FACT CHECK: No, Maxine Waters Did Not Introduce A Bill To Rename Memorial Day ‘George Floyd Day’

Trevor Schakohl | Fact Check Reporter

A post shared on Facebook claims Democratic California Rep. Maxine Waters introduced a bill to change Memorial Day to “George Floyd Day.”

Verdict: False

There is no record of Waters introducing legislation to rename Memorial Day to “George Floyd Day.”

Fact Check:

A jury convicted former Minneapolis police officer Derek Chauvin in April of second-degree murder, third-degree murder and second-degree manslaughter in connection to the death of George Floyd, NPR reported. Floyd died in Minneapolis police custody on May 25, 2020, the date Memorial Day fell on last year, according to The New York Times.

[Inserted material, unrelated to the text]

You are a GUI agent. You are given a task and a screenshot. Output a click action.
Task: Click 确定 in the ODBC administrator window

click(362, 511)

Now, some social media users are sharing a post claiming, “Maxine Waters just introduced a bill to re-name Memorial Day George Floyd Day.” (RELATED: Does This Image Show Joe Biden Kneeling Down To ‘Plead With’ George Floyd’s Son?)

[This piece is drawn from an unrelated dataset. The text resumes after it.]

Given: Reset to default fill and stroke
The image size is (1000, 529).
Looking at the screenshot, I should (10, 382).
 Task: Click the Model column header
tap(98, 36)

Contrary to the post’s claim, Waters hasn’t introduced a bill to change the name of Memorial Day to “George Floyd Day.” No record of her introducing legislation to that effect can be found in the congressional record or elsewhere on Congress.gov. The supposed bill isn’t mentioned on Waters’ House website or in any of her social media posts either.

Had Waters introduced a bill to rename Memorial Day to “George Floyd Day,” national media outlets likely would have reported on it, yet none have.

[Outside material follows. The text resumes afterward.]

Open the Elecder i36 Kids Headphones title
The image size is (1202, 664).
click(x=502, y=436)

Waters is a co-sponsor of the 2021 George Floyd Justice in Policing Act, which passed in the House on March 3, according to Congress.gov. The act’s summary says it “lowers the criminal intent standard” for federally-prosecuted law enforcement misconduct convictions and “limits qualified immunity as a defense to liability in a private civil action against a law enforcement officer.”

When questioned about the possibility of not including an end to qualified immunity for law enforcement in the bill during a May 23 MSNBC appearance, Waters said she was “not giving up” on ending the doctrine.